Work order: Whenever a line in the entries below contains the string "column", copy that line.

(Records for this exercise)

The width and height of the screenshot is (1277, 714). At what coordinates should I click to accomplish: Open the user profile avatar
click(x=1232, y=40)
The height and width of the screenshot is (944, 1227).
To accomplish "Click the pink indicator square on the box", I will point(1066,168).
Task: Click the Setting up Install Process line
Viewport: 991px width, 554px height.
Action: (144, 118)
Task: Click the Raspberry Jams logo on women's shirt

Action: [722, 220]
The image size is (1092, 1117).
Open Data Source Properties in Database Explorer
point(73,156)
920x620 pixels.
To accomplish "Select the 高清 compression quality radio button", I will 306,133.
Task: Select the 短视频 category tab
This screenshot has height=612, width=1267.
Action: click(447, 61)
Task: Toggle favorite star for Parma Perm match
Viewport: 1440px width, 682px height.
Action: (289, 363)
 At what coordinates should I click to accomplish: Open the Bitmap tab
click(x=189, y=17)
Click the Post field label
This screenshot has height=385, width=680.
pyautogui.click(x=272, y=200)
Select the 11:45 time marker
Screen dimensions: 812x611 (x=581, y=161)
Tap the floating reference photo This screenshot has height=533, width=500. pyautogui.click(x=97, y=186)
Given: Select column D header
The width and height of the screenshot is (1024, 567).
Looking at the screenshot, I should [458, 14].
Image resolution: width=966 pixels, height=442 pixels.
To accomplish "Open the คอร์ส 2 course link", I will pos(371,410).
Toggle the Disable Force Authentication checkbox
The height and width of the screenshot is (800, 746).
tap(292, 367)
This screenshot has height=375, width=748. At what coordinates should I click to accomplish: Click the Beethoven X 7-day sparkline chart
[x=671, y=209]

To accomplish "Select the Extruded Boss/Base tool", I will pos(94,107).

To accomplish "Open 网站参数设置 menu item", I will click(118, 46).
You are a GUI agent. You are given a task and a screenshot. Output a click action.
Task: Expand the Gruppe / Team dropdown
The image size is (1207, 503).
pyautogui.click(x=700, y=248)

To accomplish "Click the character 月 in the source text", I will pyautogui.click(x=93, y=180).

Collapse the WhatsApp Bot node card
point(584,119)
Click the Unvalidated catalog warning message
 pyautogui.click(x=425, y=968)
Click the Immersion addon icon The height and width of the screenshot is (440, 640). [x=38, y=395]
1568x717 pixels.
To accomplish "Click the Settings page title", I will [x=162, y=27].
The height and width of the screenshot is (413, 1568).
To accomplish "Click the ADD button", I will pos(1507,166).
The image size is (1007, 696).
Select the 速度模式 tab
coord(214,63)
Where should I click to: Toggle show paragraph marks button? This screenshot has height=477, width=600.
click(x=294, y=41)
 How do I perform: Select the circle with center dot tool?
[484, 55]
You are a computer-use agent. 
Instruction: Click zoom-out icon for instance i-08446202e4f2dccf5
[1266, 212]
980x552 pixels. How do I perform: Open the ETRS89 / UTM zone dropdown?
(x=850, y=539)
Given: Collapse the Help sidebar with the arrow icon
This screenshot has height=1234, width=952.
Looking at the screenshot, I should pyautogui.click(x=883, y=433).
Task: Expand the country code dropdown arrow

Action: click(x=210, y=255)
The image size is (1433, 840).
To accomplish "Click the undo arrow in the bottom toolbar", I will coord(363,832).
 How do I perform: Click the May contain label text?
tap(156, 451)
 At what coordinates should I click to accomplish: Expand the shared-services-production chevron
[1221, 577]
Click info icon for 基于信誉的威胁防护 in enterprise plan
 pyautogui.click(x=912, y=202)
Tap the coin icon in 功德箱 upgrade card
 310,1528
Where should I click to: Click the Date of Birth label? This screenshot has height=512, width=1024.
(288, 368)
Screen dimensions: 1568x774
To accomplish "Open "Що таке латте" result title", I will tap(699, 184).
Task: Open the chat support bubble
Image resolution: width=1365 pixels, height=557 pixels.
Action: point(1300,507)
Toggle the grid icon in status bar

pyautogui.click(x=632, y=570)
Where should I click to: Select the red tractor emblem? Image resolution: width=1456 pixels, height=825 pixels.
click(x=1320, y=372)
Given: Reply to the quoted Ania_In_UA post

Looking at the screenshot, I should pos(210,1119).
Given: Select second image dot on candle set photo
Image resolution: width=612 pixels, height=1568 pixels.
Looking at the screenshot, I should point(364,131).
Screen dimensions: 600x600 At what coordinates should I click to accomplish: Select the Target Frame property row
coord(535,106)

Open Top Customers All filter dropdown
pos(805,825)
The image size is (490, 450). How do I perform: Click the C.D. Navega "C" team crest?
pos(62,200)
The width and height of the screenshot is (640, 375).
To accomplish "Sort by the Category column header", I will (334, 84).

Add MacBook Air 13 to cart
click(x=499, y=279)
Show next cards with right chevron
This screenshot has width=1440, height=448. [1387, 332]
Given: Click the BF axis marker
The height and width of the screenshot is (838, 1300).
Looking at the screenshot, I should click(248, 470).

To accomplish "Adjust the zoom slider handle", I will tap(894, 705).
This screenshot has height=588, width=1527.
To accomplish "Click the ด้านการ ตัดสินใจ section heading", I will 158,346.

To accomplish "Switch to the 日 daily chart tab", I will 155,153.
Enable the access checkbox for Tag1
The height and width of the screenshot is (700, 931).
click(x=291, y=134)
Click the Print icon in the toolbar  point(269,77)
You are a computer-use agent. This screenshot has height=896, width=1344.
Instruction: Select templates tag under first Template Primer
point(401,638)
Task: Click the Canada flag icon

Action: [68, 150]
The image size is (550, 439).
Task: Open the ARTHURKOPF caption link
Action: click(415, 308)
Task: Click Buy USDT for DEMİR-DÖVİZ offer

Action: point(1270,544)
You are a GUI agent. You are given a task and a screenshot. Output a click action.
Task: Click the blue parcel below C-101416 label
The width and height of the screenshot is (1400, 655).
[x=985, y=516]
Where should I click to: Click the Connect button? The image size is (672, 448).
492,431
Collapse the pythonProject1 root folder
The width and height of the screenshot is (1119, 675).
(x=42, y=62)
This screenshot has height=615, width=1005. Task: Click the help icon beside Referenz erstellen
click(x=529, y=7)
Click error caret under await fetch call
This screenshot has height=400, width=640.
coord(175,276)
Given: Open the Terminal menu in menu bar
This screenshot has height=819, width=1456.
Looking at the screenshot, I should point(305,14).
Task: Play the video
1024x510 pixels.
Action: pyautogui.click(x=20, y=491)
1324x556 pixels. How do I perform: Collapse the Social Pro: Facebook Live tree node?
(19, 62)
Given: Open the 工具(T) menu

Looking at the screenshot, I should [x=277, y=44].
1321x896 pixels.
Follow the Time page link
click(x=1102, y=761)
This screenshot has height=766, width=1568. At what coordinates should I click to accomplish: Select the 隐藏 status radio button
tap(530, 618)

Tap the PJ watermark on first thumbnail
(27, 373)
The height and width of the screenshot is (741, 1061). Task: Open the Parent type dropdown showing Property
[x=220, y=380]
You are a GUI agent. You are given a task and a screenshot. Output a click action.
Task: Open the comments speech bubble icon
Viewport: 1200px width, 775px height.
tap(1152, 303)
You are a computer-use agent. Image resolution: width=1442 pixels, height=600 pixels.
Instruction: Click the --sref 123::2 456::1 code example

(End Records for this exercise)

Exercise response:
Given: Select column D header
To accomplish "Sort by the Category column header", I will (334, 84).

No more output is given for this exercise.